The fall of the Soviet Union happened fifteen years after the critical branch point. Until then, Westerners had no way to know that the Soviets, too, had been in demographic decline for some time. Communist myth successfully portrayed the Soviet Union as an industrial and military powerhouse, but the reality was a hollow shell with a failing population a third-world pesthole with a space program. Had that been clearer thirty years sooner, perhaps Europe might have avoided the trap.
Now the millennium has turned and it looks like the experiment will finally have to end. It won't be philosophy or rhetoric or the march of armies that kills it, but rather the accumulated poisons of redistributionism necrotizing not just the economy but the demographics of Europe. Euro-socialism, in a quite Marxian turn of events, will have been destroyed by its own internal contradictions.
But the great point this article makes is the impact on the economy when population growth drops past replacement. Two thirds of the Western economy is dependent on consumer spending. [Sure, ultimately, all of it depends on cumsumer spending --- TQ] Consumer spending is fueled by young and middle aged adults, who are in the acquisition phase of life and many of whom are raising families.
I am afraid this is a speculation, however. Firstly, the ecomomy can move along just fine by replacing the old stock with new; one does not need expansion of the population for the growth of economy.
----------------------------------------
• **Task instructions**
1 – According to the passage on demographic decline, how much of the Western economy depends on consumer spending?
2 – Proceed with the passage on demographic decline, writing on from its final sentence.
The listing that comes next is drawn from a separate source and is unrelated to the passage on demographic decline.
----------------------------------------
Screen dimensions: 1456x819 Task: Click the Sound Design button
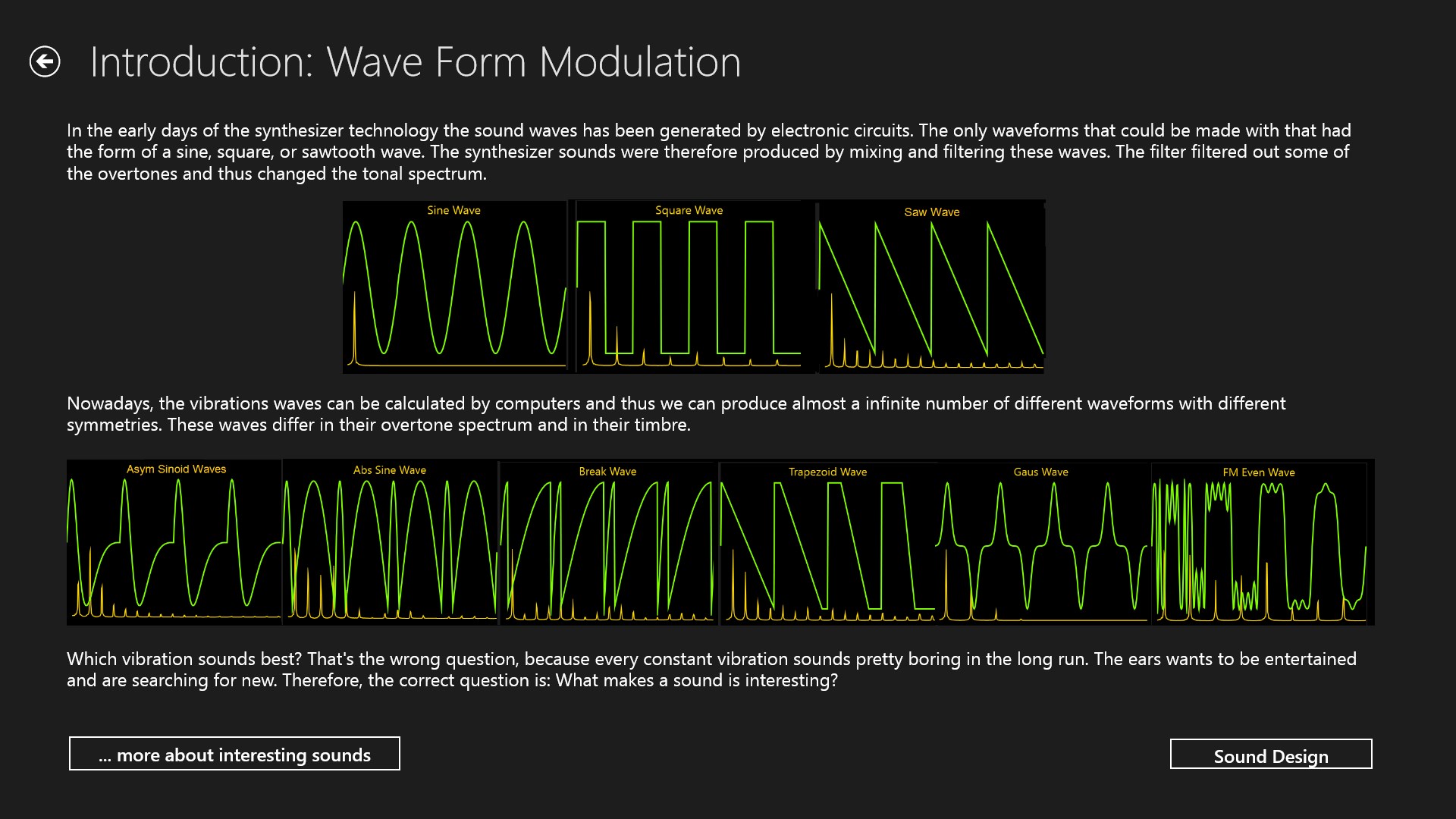point(1270,755)
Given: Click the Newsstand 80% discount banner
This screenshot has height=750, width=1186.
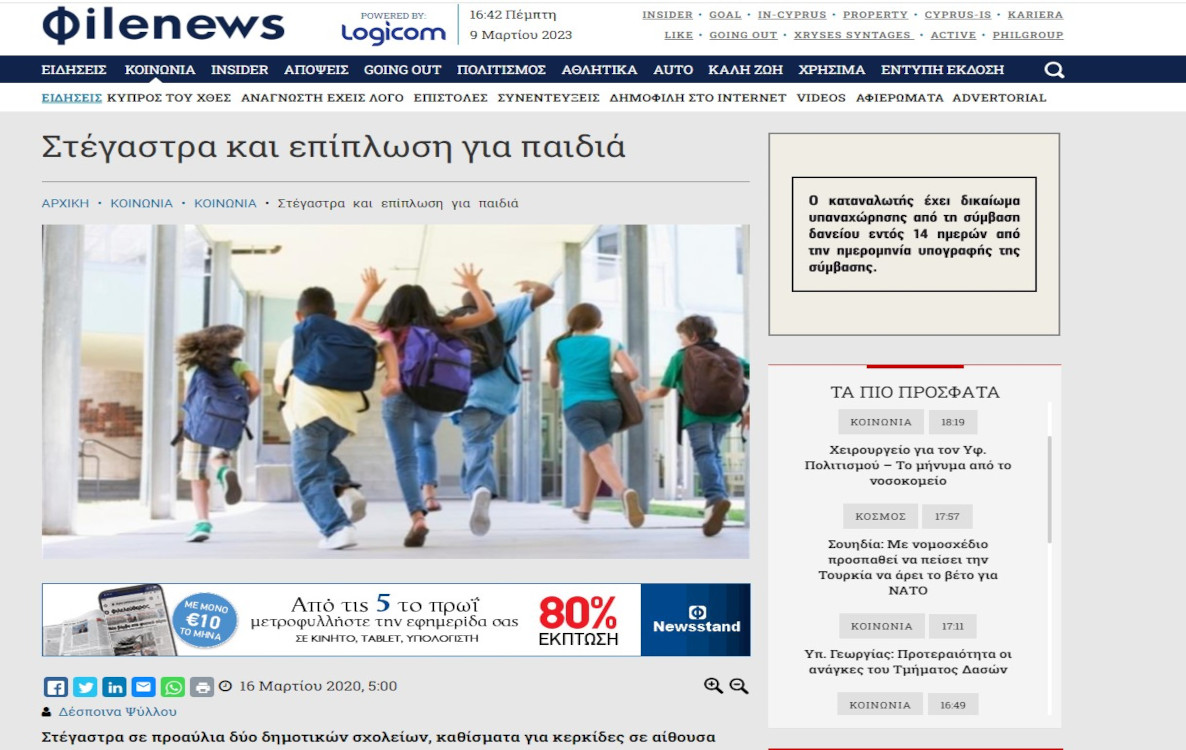Looking at the screenshot, I should coord(396,620).
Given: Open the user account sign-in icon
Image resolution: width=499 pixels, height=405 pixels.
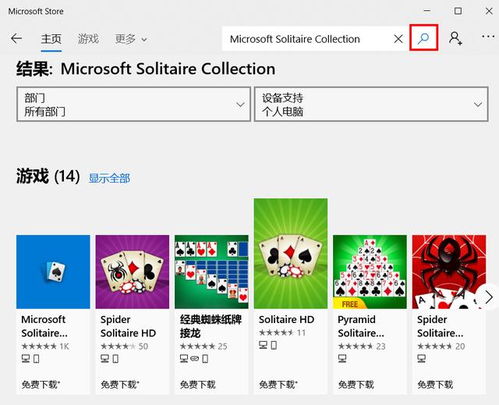Looking at the screenshot, I should [455, 38].
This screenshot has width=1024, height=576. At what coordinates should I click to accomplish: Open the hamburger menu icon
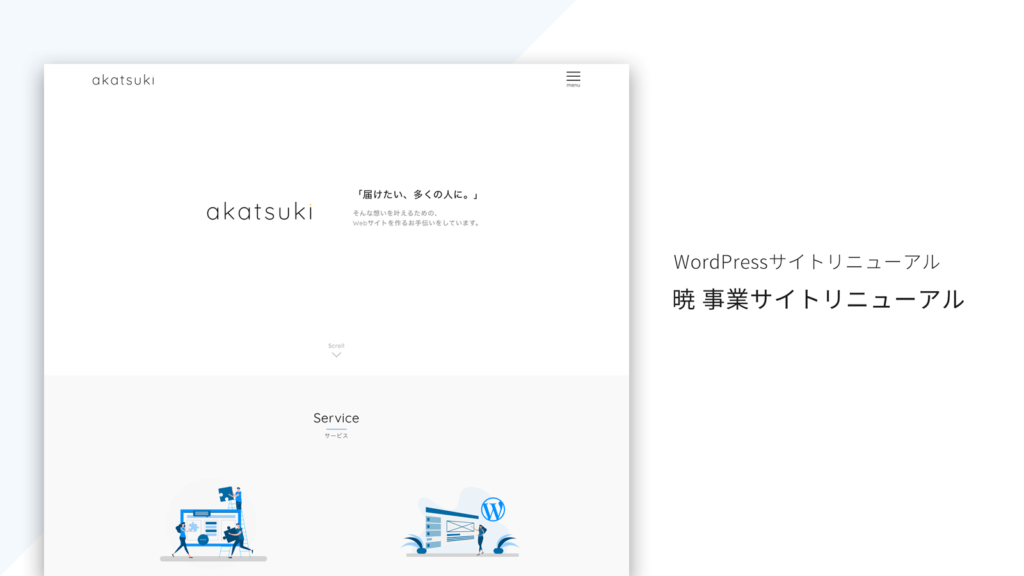coord(573,76)
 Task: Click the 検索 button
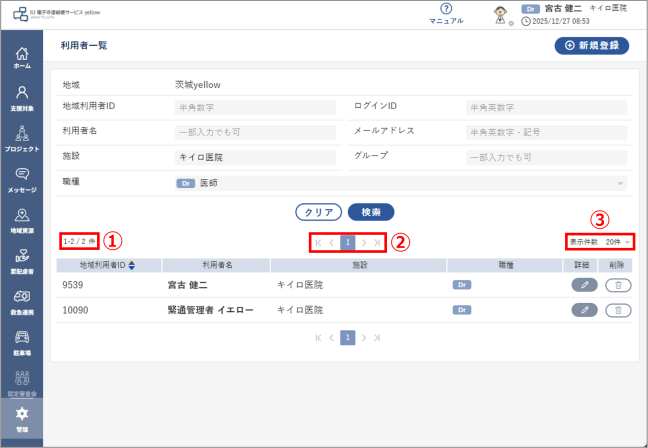370,212
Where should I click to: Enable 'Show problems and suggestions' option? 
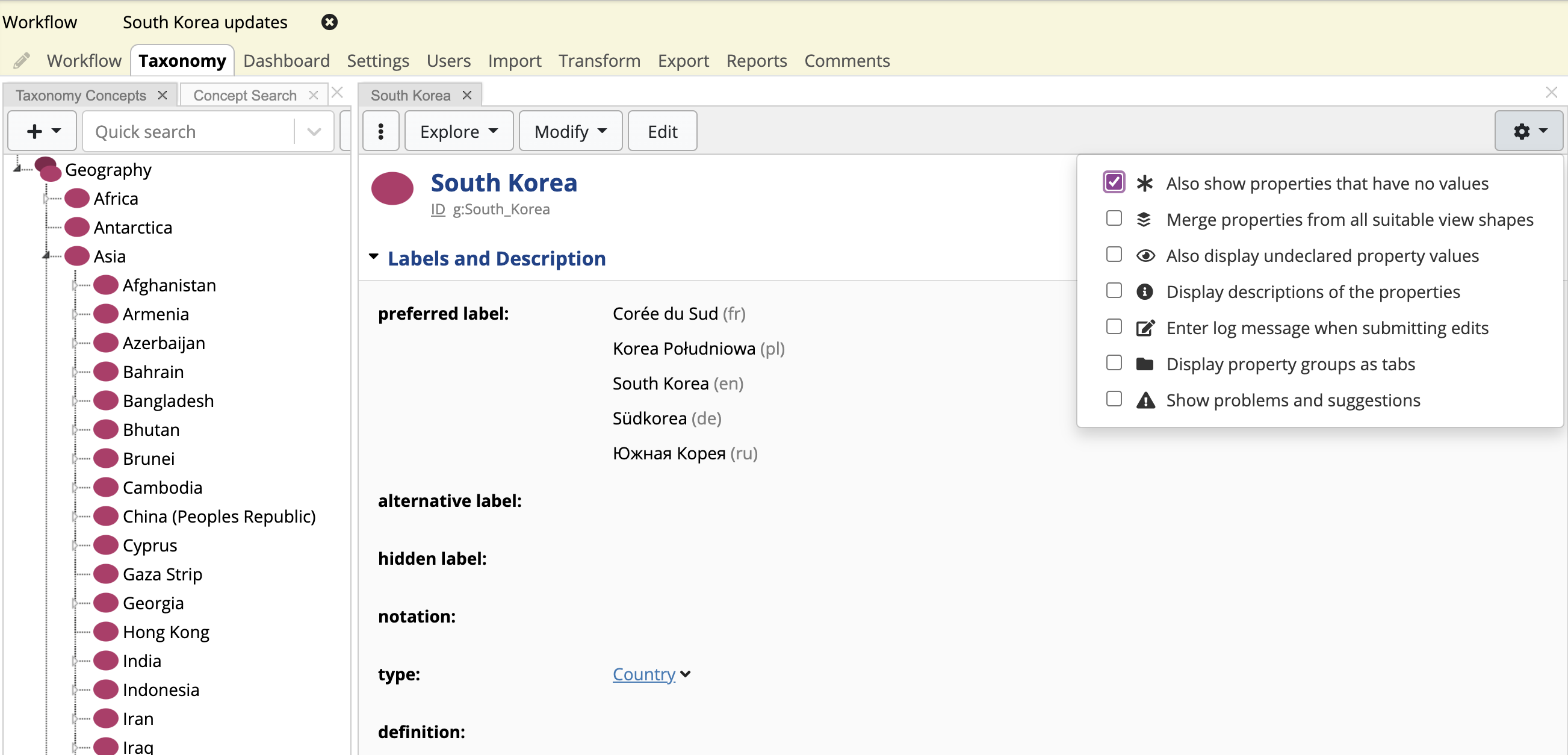tap(1113, 399)
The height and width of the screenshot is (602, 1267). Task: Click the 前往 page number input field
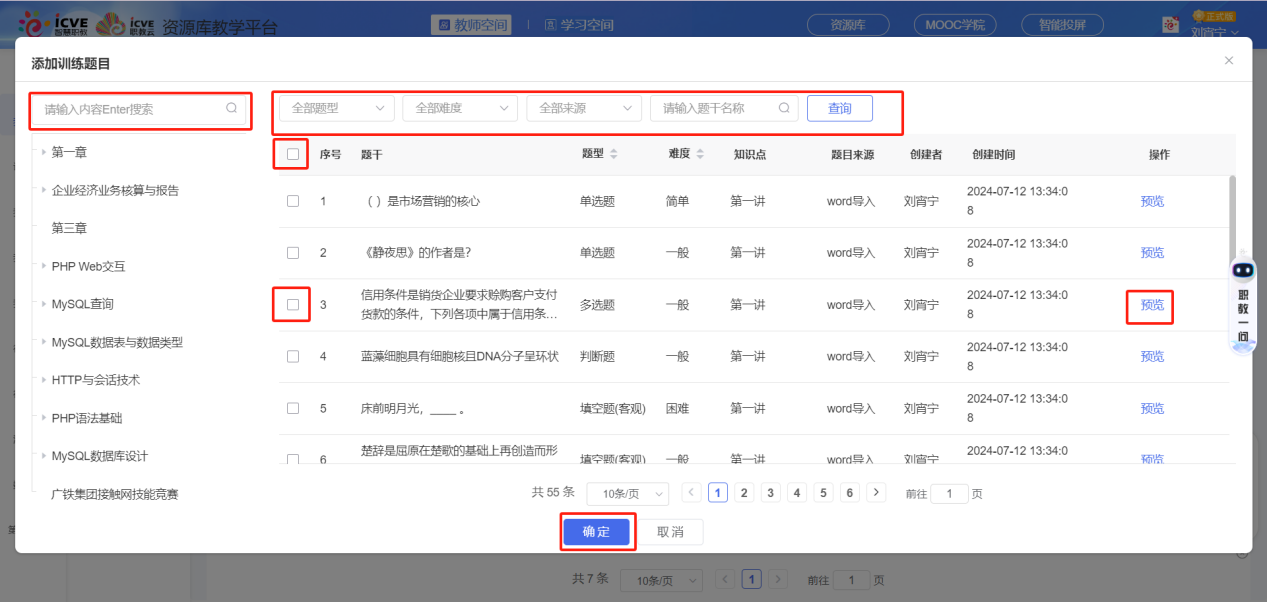pos(949,493)
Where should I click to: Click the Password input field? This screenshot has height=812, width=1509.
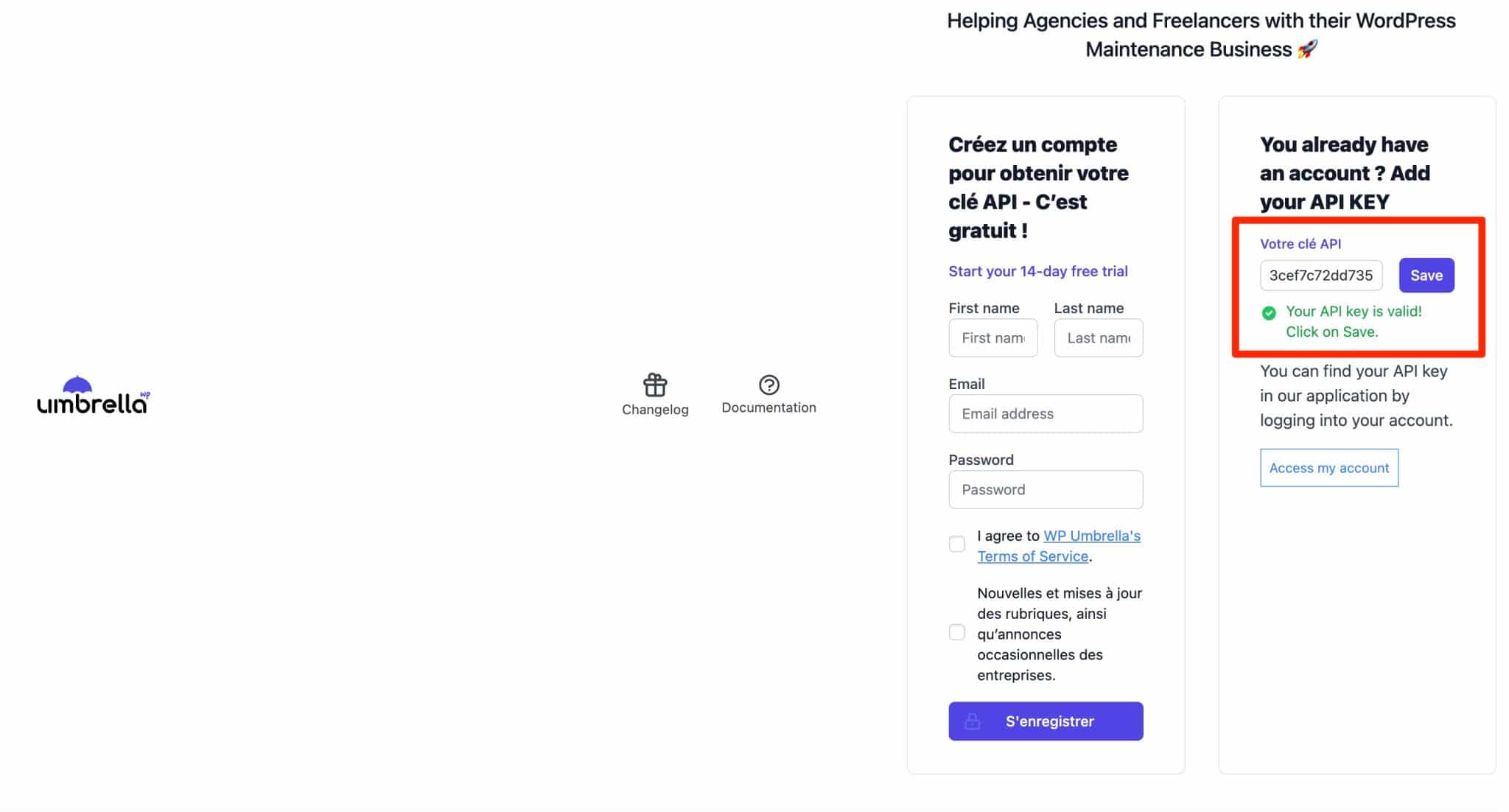1046,490
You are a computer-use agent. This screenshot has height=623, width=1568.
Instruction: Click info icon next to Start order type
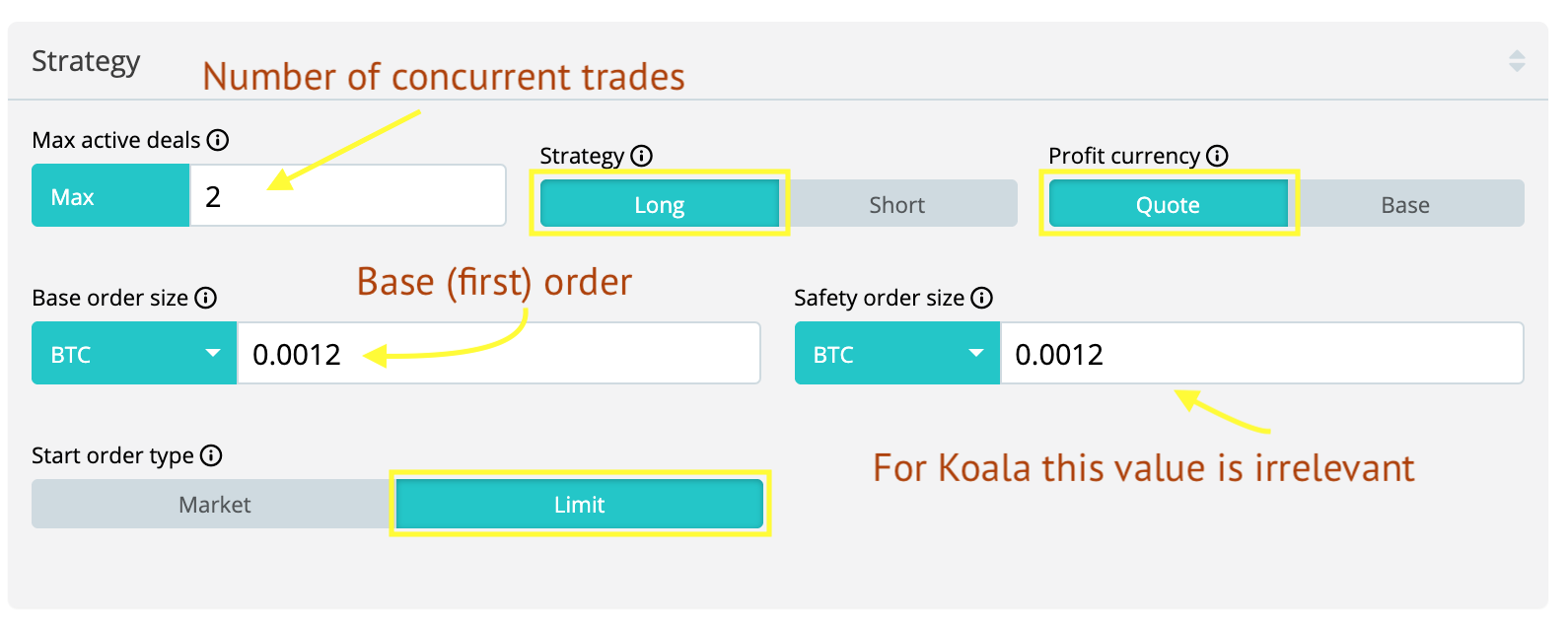pos(211,455)
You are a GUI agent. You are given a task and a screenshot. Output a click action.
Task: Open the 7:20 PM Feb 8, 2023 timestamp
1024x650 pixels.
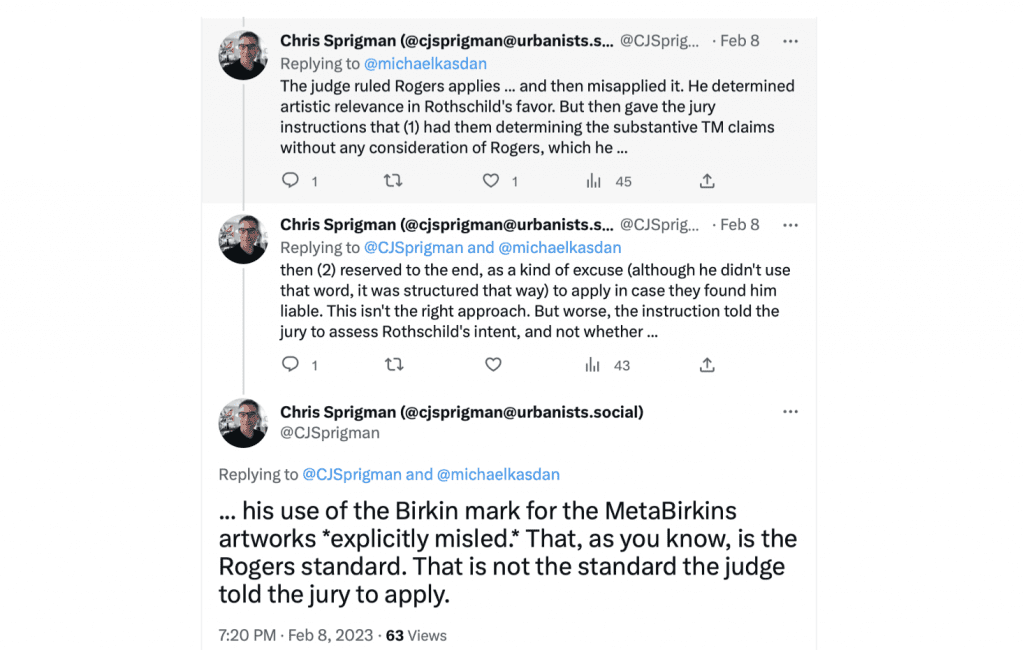pyautogui.click(x=296, y=635)
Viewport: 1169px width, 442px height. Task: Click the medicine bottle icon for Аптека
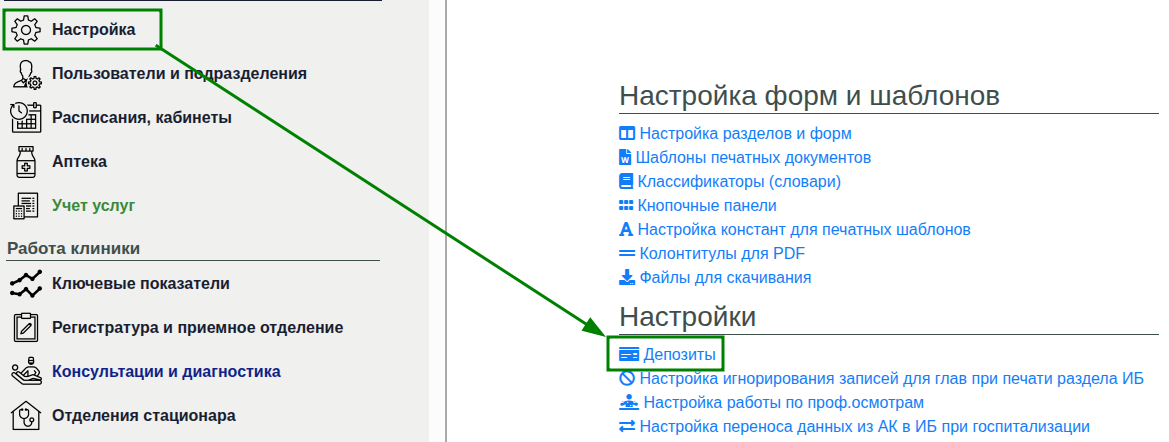25,162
----------------------------------------
• **Results of the tasks**
1 – Two thirds.

2 –
Secondly, it is a misconception that the young people "fuel the economy." It may be based on the misleading observation that businesses target the young, but this is often because the latter are influencers, not necessarily buyers. To the contrary, it is people over 40 that are in their prime of the earning power and the retirees who spend out of wealth --- these are the people who pay.
Finally, what you posit is the economy of scale: that efficiency is higher in a larger population than in the smaller. I do not think anyone has observed such economies or diseconomies.
I'm really surprised no one has linked the interminable Japanese recession or the stagnation in Europe to the problem of their greying populations. This is because another, more plausible reason is readily available: in both cases the population is unwiling to abandon broken, outdated institutions. In teh case of Japan, for instance, plenty of advisors told them what to do, but the instructions are simply not culturally acceptable. In Germany, similarly, most economists, including those who advise the government, knew for quite some time that the the traditional, paternalistic state is no longer viable. This too is not culturally acceptable yet.
The difficulty is a fundamental one: suppose you have perfect foresight and knowledge, how do you lead an ignorant populous?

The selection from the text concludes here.